Please transcribe the listing in its entirety, character for character.

Material for this task:
|---|

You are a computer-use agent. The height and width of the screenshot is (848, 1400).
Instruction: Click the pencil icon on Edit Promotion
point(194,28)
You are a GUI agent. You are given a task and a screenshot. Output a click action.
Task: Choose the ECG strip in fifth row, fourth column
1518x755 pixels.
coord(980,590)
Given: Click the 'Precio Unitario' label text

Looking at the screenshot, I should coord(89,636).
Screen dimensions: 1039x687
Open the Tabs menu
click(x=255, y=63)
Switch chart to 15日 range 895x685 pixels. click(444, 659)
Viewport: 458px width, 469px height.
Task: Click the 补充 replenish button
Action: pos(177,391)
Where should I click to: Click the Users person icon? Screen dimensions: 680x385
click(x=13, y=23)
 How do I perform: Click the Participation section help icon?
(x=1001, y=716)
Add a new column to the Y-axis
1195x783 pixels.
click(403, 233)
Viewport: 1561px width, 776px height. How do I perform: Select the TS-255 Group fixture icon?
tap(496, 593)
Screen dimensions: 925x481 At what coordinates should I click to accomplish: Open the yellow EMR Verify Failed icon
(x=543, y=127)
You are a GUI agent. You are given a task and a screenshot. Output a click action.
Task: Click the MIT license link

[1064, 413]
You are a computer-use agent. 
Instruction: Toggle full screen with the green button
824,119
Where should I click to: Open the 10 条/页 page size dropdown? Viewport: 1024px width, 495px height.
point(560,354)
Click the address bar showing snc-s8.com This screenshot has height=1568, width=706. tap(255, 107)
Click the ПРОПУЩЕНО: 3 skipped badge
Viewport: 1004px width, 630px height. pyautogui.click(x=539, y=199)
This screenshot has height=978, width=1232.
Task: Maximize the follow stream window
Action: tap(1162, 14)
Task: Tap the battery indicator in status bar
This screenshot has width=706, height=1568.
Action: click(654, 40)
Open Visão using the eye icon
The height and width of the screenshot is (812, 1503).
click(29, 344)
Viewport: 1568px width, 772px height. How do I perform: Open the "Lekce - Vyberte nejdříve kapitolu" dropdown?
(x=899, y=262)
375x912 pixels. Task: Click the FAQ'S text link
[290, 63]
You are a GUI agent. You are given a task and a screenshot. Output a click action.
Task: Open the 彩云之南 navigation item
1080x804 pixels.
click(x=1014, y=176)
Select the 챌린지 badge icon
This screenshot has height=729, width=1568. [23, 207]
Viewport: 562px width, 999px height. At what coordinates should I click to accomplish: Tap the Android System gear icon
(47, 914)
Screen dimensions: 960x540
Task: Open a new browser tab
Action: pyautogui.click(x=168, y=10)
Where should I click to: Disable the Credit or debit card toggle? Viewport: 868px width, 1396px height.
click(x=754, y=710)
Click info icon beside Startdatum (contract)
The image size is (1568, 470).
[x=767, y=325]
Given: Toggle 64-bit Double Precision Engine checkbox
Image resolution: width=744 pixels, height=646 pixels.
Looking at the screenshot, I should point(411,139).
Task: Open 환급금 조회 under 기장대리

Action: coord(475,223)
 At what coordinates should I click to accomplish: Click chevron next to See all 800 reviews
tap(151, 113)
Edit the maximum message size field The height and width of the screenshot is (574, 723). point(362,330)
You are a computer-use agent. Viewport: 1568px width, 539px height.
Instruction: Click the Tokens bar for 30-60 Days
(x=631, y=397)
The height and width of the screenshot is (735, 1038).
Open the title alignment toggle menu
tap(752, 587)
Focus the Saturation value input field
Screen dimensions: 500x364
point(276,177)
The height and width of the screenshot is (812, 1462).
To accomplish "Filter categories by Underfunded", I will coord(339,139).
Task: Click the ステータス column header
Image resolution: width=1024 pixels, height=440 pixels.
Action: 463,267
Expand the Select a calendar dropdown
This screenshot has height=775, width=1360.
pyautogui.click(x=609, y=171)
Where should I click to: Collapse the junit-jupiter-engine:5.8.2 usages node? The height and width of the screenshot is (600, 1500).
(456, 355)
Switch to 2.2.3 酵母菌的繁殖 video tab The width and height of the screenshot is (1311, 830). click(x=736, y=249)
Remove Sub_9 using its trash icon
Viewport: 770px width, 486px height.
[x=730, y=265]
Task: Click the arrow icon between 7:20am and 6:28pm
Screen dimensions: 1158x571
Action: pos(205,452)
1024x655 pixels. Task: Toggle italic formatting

|---|

Expected answer:
You are a computer-use agent. The height and width of the screenshot is (848, 1400).
Instruction: Click the pencil icon on Edit Promotion
point(194,28)
You are a GUI agent. You are given a task and a screenshot. Output a click action.
Task: Choose the ECG strip in fifth row, fourth column
1518x755 pixels.
coord(980,590)
Given: Click the 'Precio Unitario' label text

Looking at the screenshot, I should coord(89,636).
Screen dimensions: 1039x687
Open the Tabs menu
click(x=255, y=63)
Switch chart to 15日 range 895x685 pixels. click(444, 659)
Viewport: 458px width, 469px height.
Task: Click the 补充 replenish button
Action: pos(177,391)
Where should I click to: Click the Users person icon? Screen dimensions: 680x385
click(x=13, y=23)
 How do I perform: Click the Participation section help icon?
(x=1001, y=716)
Add a new column to the Y-axis
1195x783 pixels.
click(403, 233)
Viewport: 1561px width, 776px height. How do I perform: Select the TS-255 Group fixture icon?
tap(496, 593)
Screen dimensions: 925x481 At what coordinates should I click to accomplish: Open the yellow EMR Verify Failed icon
(x=543, y=127)
You are a GUI agent. You are given a task and a screenshot. Output a click action.
Task: Click the MIT license link

[1064, 413]
You are a computer-use agent. 
Instruction: Toggle full screen with the green button
824,119
Where should I click to: Open the 10 条/页 page size dropdown? Viewport: 1024px width, 495px height.
point(560,354)
Click the address bar showing snc-s8.com This screenshot has height=1568, width=706. tap(255, 107)
Click the ПРОПУЩЕНО: 3 skipped badge
Viewport: 1004px width, 630px height. pyautogui.click(x=539, y=199)
This screenshot has height=978, width=1232.
Task: Maximize the follow stream window
Action: tap(1162, 14)
Task: Tap the battery indicator in status bar
This screenshot has width=706, height=1568.
Action: click(654, 40)
Open Visão using the eye icon
The height and width of the screenshot is (812, 1503).
click(29, 344)
Viewport: 1568px width, 772px height. How do I perform: Open the "Lekce - Vyberte nejdříve kapitolu" dropdown?
(x=899, y=262)
375x912 pixels. Task: Click the FAQ'S text link
[290, 63]
You are a GUI agent. You are given a task and a screenshot. Output a click action.
Task: Open the 彩云之南 navigation item
1080x804 pixels.
click(x=1014, y=176)
Select the 챌린지 badge icon
This screenshot has height=729, width=1568. [23, 207]
Viewport: 562px width, 999px height. At what coordinates should I click to accomplish: Tap the Android System gear icon
(47, 914)
Screen dimensions: 960x540
Task: Open a new browser tab
Action: pyautogui.click(x=168, y=10)
Where should I click to: Disable the Credit or debit card toggle? Viewport: 868px width, 1396px height.
click(x=754, y=710)
Click info icon beside Startdatum (contract)
The image size is (1568, 470).
[x=767, y=325]
Given: Toggle 64-bit Double Precision Engine checkbox
Image resolution: width=744 pixels, height=646 pixels.
Looking at the screenshot, I should point(411,139).
Task: Open 환급금 조회 under 기장대리

Action: coord(475,223)
 At what coordinates should I click to accomplish: Click chevron next to See all 800 reviews
tap(151, 113)
Edit the maximum message size field The height and width of the screenshot is (574, 723). point(362,330)
You are a computer-use agent. Viewport: 1568px width, 539px height.
Instruction: Click the Tokens bar for 30-60 Days
(x=631, y=397)
The height and width of the screenshot is (735, 1038).
Open the title alignment toggle menu
tap(752, 587)
Focus the Saturation value input field
Screen dimensions: 500x364
point(276,177)
The height and width of the screenshot is (812, 1462).
To accomplish "Filter categories by Underfunded", I will coord(339,139).
Task: Click the ステータス column header
Image resolution: width=1024 pixels, height=440 pixels.
Action: 463,267
Expand the Select a calendar dropdown
This screenshot has height=775, width=1360.
pyautogui.click(x=609, y=171)
Where should I click to: Collapse the junit-jupiter-engine:5.8.2 usages node? The height and width of the screenshot is (600, 1500).
(456, 355)
Switch to 2.2.3 酵母菌的繁殖 video tab The width and height of the screenshot is (1311, 830). click(x=736, y=249)
Remove Sub_9 using its trash icon
Viewport: 770px width, 486px height.
[x=730, y=265]
Task: Click the arrow icon between 7:20am and 6:28pm
Screen dimensions: 1158x571
Action: pos(205,452)
1024x655 pixels. Task: Toggle italic formatting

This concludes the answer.